Charles & Alice mise sur la « refruitalisation des vergers français » et le localisme, véritable socle sur lequel s’appuie l’identité de la marque et de l’entreprise. Elle a développé un réseau avec différents fournisseurs de pommes ce qui lui permet de s’approvisionner localement. Le marché des compotes et des desserts aux fruits est porteur mais la demande des consommateurs est de plus en plus exigeante : traçabilité, localité, goût. La marque a ainsi noué des partenariats avec une vingtaine de producteurs de pommes bio et une soixantaine de pommiculteurs du Vaucluse ayant obtenu la certification HVE (les pommes HVE sont utilisées dans les recettes 100 % pommes en restauration hors foyer).

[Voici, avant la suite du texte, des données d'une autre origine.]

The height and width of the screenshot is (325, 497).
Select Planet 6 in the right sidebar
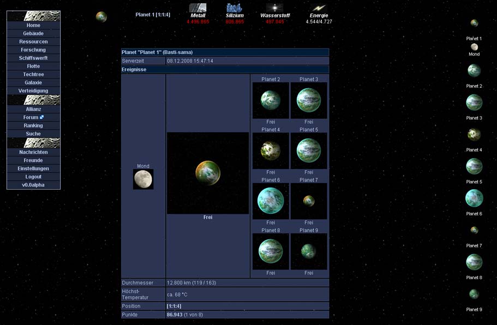point(474,198)
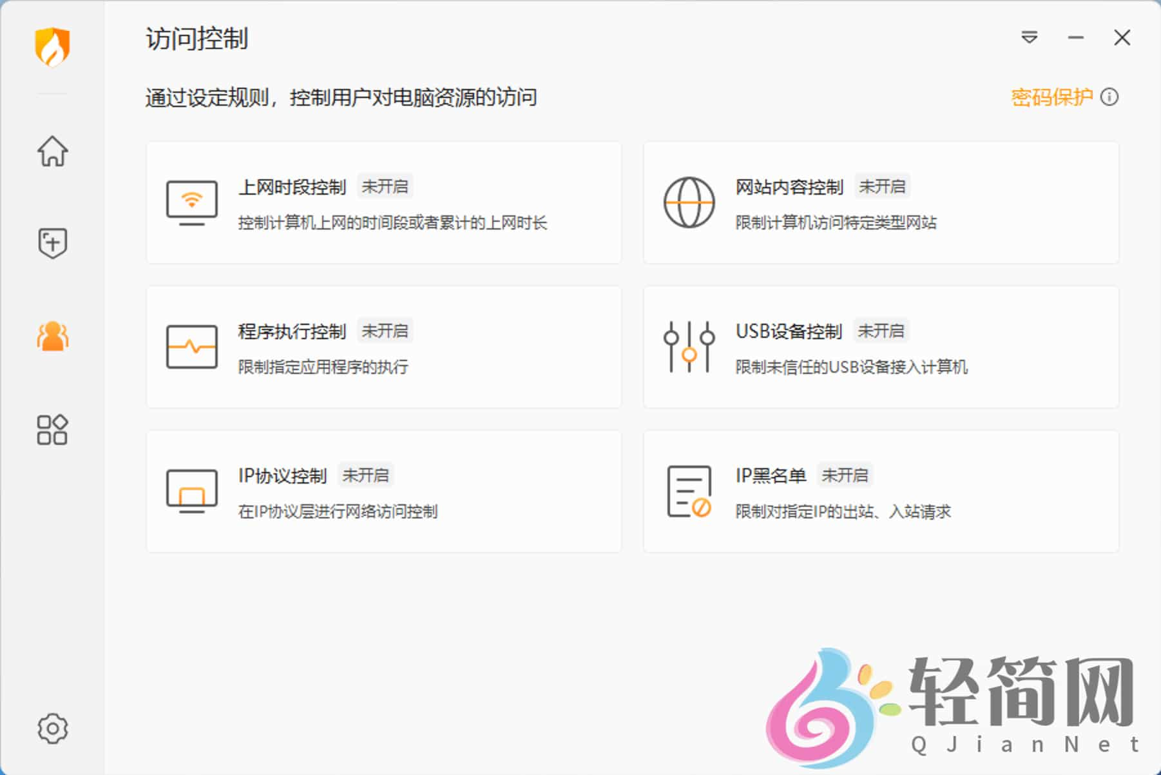Open the USB设备控制 card
This screenshot has height=775, width=1161.
point(880,348)
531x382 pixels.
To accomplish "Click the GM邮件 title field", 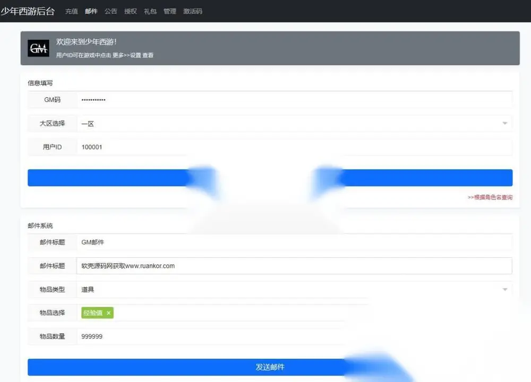I will 295,242.
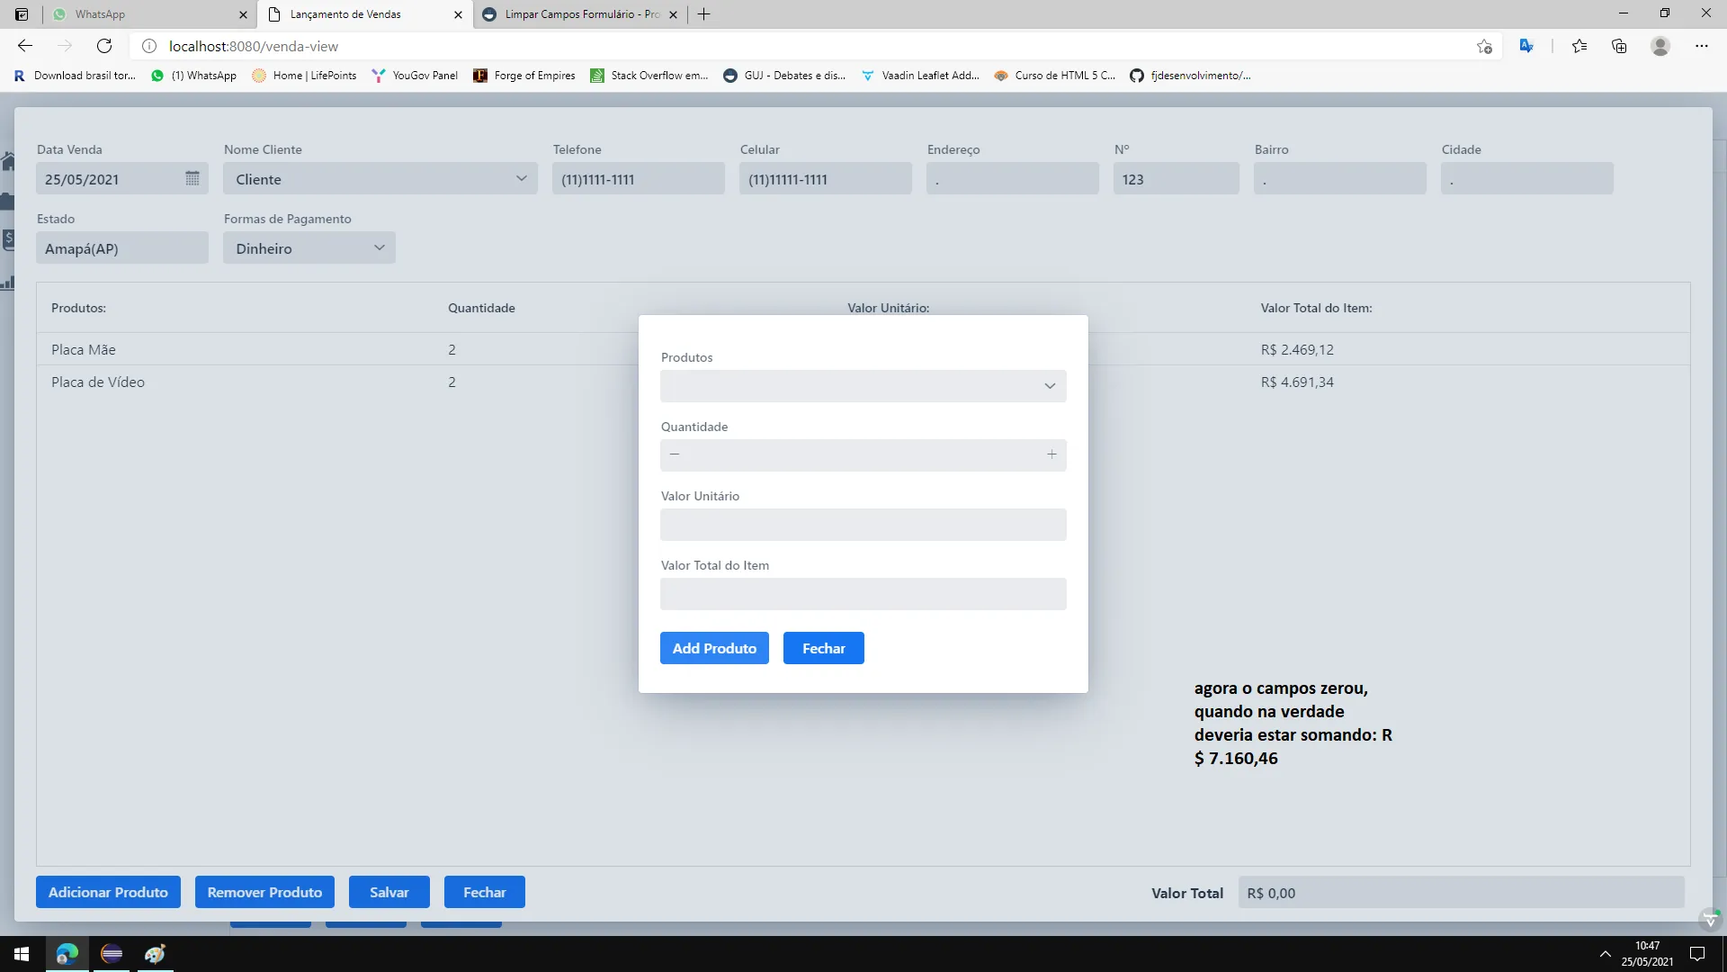
Task: Click Fechar button in the dialog
Action: [x=823, y=648]
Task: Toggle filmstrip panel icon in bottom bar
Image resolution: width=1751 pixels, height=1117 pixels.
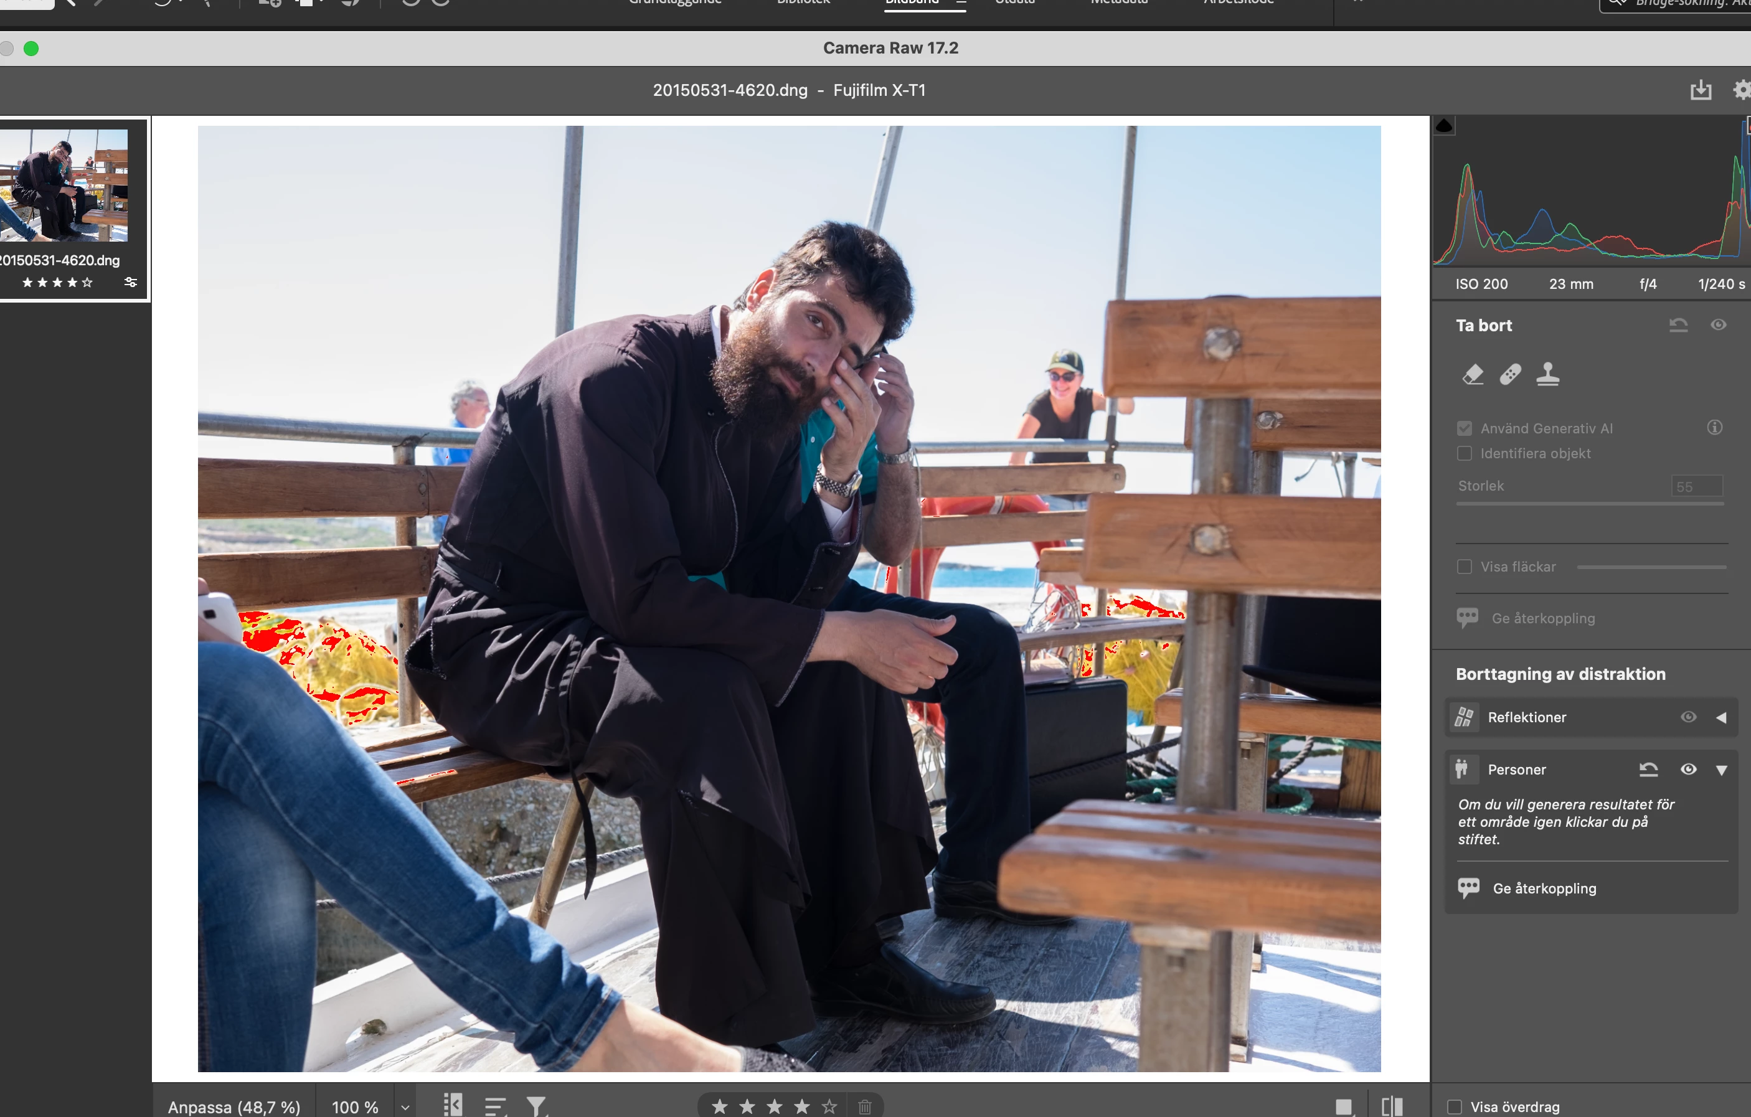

Charles & Alice cherche aussi à éviter des contrats de courte durée. « Nous essayons de développer des partenariats à moyen et long terme avec les arboriculteurs. L’équipe des achats se déplace sur le terrain et accompagne les producteurs. Nous voulons développer ces échanges afin de pérenniser les volumes. Nous sécurisons les apports et nous apportons des garanties d’approvisionnement sur tous les sites. On s’engage sur un prix, sur un volume et un profil de stockage. Nous sommes toujours en recherche de partenaires », détaille Stéphanie Jacq. 
Pierre-Louis Berger

Relancer la production de poire Williams

Relancer la production de poire Williams
© DR

La pomme n’est pas le seul fruit à intéresser l’industriel Charles & Alice qui participe au développement de nouvelles filières de fruits français. L’entreprise investit depuis deux ans dans la poire Williams, une variété ancienne qui est particulièrement appréciée pour les desserts aux fruits. Il y a aujourd’hui un gros déficit sur ce fruit en France. « Si on ne fait rien sur la poire Williams, dans dix ans, nous n’en aurons pas assez et le fruit manquera dans nos assiettes », indique l’industriel. C’est pourquoi l’entreprise a décidé d’accompagner quatre jeunes agriculteurs dans les Hautes-Alpes pour la plantation d’un verger de poires Williams de 10 ha, soit un volume de 450 tonnes. L’entreprise  s’est engagée sur les prix et le maintien des volumes via un contrat sur quinze ans. « La plupart de nos contrats ont une durée moyenne de cinq ans en pomme. Pour la poire Williams, nous nous projetons sur quinze à dix-huit ans pour sécuriser nos volumes et rassurer les producteurs », ajoute Thierry Goubault. Autre exemple de contractualisation avec la rhubarbe, une production déficitaire. « Nous n’en trouvions pas assez en France. Cette fois, nous avons dû aller dans les Hauts-de-France pour des raisons de climat plus humide, afin de trouver un producteur et de convenir d’un partenariat pour produire de la rhubarbe française », précise Stéphanie Jacq.